Prescient operates in a developing field called “personalised medicine” that considers an individual’s genetic variables as well as the unique nature of the individual patient’s cancer. A US biotech operating in the personalised medicine space with treatments similar to PTX-200 and PTX-100 – Loxo Oncology – was acquired by Eli Lilly (NYSE: LLY) in January of 2019 at a cost of $USD8 billion dollars, the largest acquisition in Lilly’s storied history, dating back 142 years.

Investors interested in the biotechnology sector with concerns about the burdensome clinical trial gauntlet may want to look at Anatara Life Sciences (ANR).

The company is developing plant-based, non-antibiotic treatments for gastrointestinal diseases and overall gastrointestinal health in animals and humans. Anatara once captured the attention of investors with its successful treatment for diarrhea in pigs (scour) – Detach. As resistance to antibiotic treatments in animals became a major issue, Detach’s plant-based formulation was a timely addition to animal health care. Anatara licensed the drug to global animal health company Zoetis. The agreement brought accolades from the investment community, with the deal ultimately being cancelled by Zoetis. Some analysts now see this as a benefit to Anatara, given the profit potential of Detach.
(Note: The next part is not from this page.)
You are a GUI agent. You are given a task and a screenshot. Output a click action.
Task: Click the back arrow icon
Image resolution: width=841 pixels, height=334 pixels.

On the human side Anatara is developing a plant-based treatment (bromelain from pineapple stems) — Gastrointestinal ReProgramming (GaRP) – for both IBS (irritable bowel syndrome) and IBD (inflammatory bowel disease).

Since the treatment is not classed as a drug, the FDA does not require the exhaustive series of clinical trials. However, Anatara is planning clinical trials of GaRP, not for FDA approval for distribution, but to demonstrate its effectiveness.

Global demand for IBS and IBD treatments is large and expanding, according to market research firm Credence Research.